Не удовлетворенный строительством в Новом Риме многих самых великолепных в мире зданий, Константин разослал во все концы империи агентов за предметами редкостной красоты и ценности для придания городу еще большей славы. От Рима, например, он потребовал столько пожертвований, что сенат гневно заявил о нещадном потрошении древнего города ради великолепия соперника его на Востоке.
Из Греции прибыли бесценные предметы искусства, такие как Колонна-Змея из Дельф, и Геркулес скульптора Лисиппа — статуя такой огромной величины, что ее высота от ступни до колена составляла полный человеческий рост, а также изъятые из Рима и перевезенные в новый город скульптуры, созданные на сюжеты римской мифологии и персонажей театра. По сути, сокровищ оказалось так много, что, когда четыре года спустя после той злополучной поездки Константина в Рим происходило торжественное открытие всего города, Новый Рим мог по праву претендовать если не на превосходство в великолепии над древней столицей империи, то хотя бы на равенство с ней.
Однако не только в одном Новом Риме по приказу Константина возводили великолепные сооружения. Он строил крупные церкви во всех больших городах, а поскольку всю империю обложили налогами для покрытия расходов на это строительство, огромная масса населения, в большинстве своем не разделяющая Константиновой новой веры, вскоре прониклась ненавистью к христианам, ненавистью чуть ли не столь же злобной, как во время гонений на них при Диоклетиане и при Галерии.
Строительство Константином церквей, по сути, было епитимьей за смерть Криспа, Дация и Фаусты. Сколько бы он ни искал утешения в молитве, он не мог до конца избавиться от бремени вины, навалившейся на него с того ужасного дня в Риме. И, как бы желая наказать Рим за ту роль, которую он сыграл в этой трагедии, он всячески старался заманить его знатных и самых богатых граждан в свою новую столицу.
Одним из самых эффективных шагов Константина в деле заселения Нового Рима оказался декрет, согласно которому никому не разрешалось поступать на императорскую службу без проживания в новой столице, что заставило многих чиновников двинуться из Рима на Восток. Способствуя приросту населения, он перенес порт, куда приходили египетские суда с зерном, из Рима в новый город и стал щедро раздавать хлеб, растительное масло, вино и деньги жителям Нового Рима. Таким образом, отягченный горем и чувством вины, Константин сделал многое для быстрого превращения новой столицы в копию старой — даже пороки последней и те перенес на Восток.
Бремя налогов, необходимых для покрытия всех расходов на строительство и содержание двух центральных столиц, неизбежно восстановило людей против человека, бывшего их идолом и защитником. Константин слишком был занят управлением империей и подавлением небольших бунтов, участившихся из-за тяжелых налогов и постепенного обретения им деспотических привычек, чтобы обращать должное внимание на жалобы населения. И потому постепенно увеличивалась пропасть между ним и простым народом, которым он правил железной рукой, становясь все менее уступчивым и более жестоким в обращении с ним.
Не свободен был Константин и от неприятностей на границах: старые враги его, сарматы и готы, выбрали это время для мятежей, разбоев и грабежей.

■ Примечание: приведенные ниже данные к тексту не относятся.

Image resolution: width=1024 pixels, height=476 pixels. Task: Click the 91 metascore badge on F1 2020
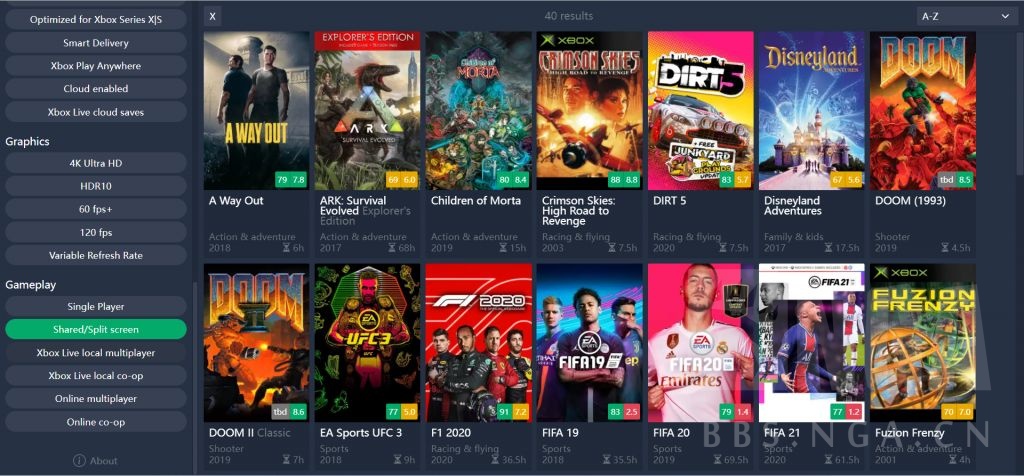coord(504,412)
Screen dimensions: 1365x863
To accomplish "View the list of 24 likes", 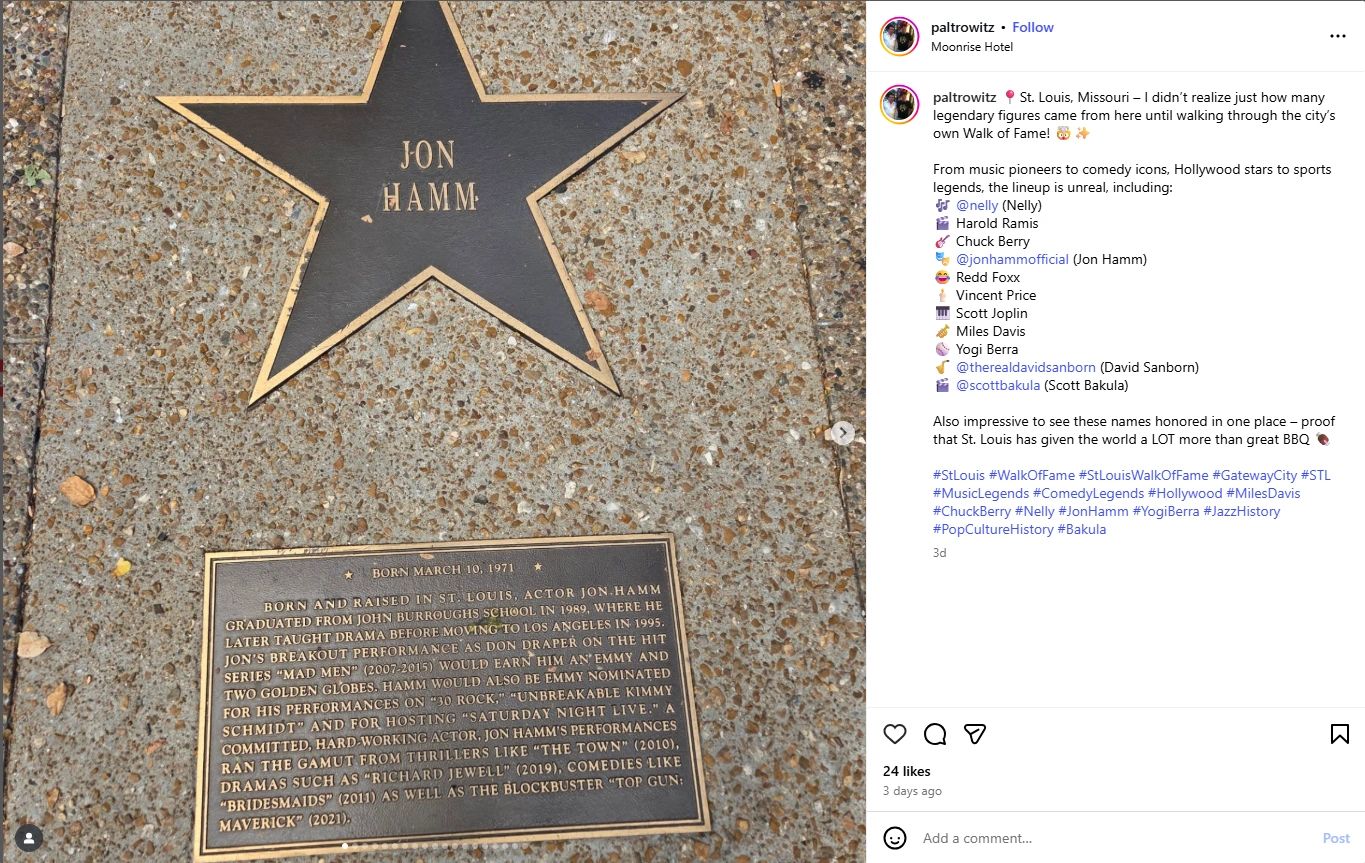I will click(907, 771).

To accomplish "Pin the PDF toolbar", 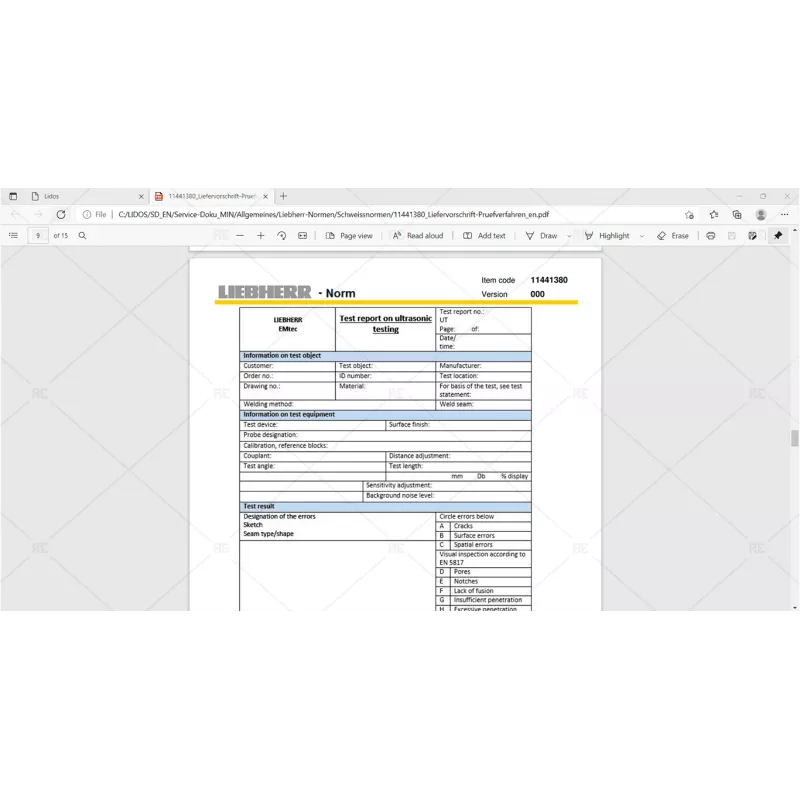I will [778, 235].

Давно уже забылась его мечта о расширении империи на восток. Север так докучал ему множеством восстаний, что ему пришлось оставить персидскую границу более или менее на произвол судьбы, и в этом районе тоже стало неспокойно, как во времена Диоклетиана и Галерия.
По мере того как накапливались неприятности, Константин все больше мрачнел, настроения его становились все более непредсказуемыми — начинался период постепенной порчи характера и духовного вырождения, когда единственным настоящим источником счастья для него стали дети. Чтобы вознаградить их за то, что только они были в эти годы ему отрадой, он разделил империю, предвидя тот день, когда либо отречется от власти, либо уйдет из мира сего.